Cleaning the texts by converting to lowercase, removing non-alphabetic characters and stopwords, applying stemming and stripping excess whitespace:

In [27]:
library(tm)
library(SnowballC)
corpus = VCorpus(VectorSource(dataset_original$V1))
corpus = tm_map(corpus, content_transformer(tolower))
corpus = tm_map(corpus, removeNumbers)
corpus = tm_map(corpus, removePunctuation)
corpus = tm_map(corpus, removeWords, stopwords())
corpus = tm_map(corpus, stemDocument)
corpus = tm_map(corpus, stripWhitespace)

Creating the Bag of Words model, removing infrequently used words:

In [60]:
dtm = DocumentTermMatrix(corpus)
dtm = removeSparseTerms(dtm, 0.999)
dataset = as.data.frame(as.matrix(dtm))
dataset$Target = dataset_original$V2

In [61]:
dim(dataset)

Encoding the target feature as a factor:

In [58]:
dataset$Target = factor(dataset$Target, levels = c(0, 1))

# Train Test Split

In [59]:
library(caTools)
set.seed(123)
split = sample.split(dataset$Target, SplitRatio = 0.8)
training_set = subset(dataset, split == TRUE)
test_set = subset(dataset, split == FALSE)

# Naive Bayes Classifier

In [62]:
library(e1071)
nb_classifier = naiveBayes(x = training_set[-620],
                        y = training_set$Target)

In [63]:
y_pred_nb = predict(nb_classifier, newdata = test_set[-620])

Confusion matrix:

In [74]:
cm_nb = table(test_set[, 620], y_pred_nb)
print(cm_nb)

   y_pred_nb
      0   1
  0   0 100
  1   1  99


The Naive Bayes model classified all but one of the reviews as positive! 

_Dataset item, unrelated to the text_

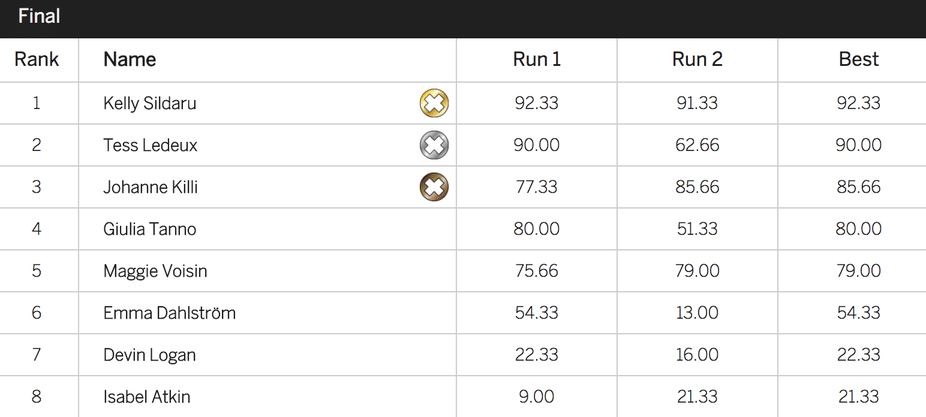Viewport: 926px width, 417px height.
Task: Open Tess Ledeux's name entry
Action: click(150, 145)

# Random Forest Classifier

In [66]:
library(randomForest)
rf_classifier = randomForest(x = training_set[-620],
                          y = training_set$Target,
                          ntree = 10)

In [67]:
y_pred_rf = predict(rf_classifier, newdata = test_set[-620])

In [75]:
cm_rf = table(test_set[, 620], y_pred_rf)
print(cm_rf)

   y_pred_rf
     0  1
  0 85 15
  1 21 79


The Random Forest model performed much better than the Naive Bayes classifier. 

In [83]:
accuracy = (79 + 85)/200
precision = 79/(79+15)
recall = 79/(79+21)
F1 = 2 * precision * recall / (precision + recall)

rf_summary = data.frame(accuracy, precision, recall, F1)

In [85]:
head(rf_summary)

accuracy,precision,recall,F1
0.82,0.8404255,0.79,0.814433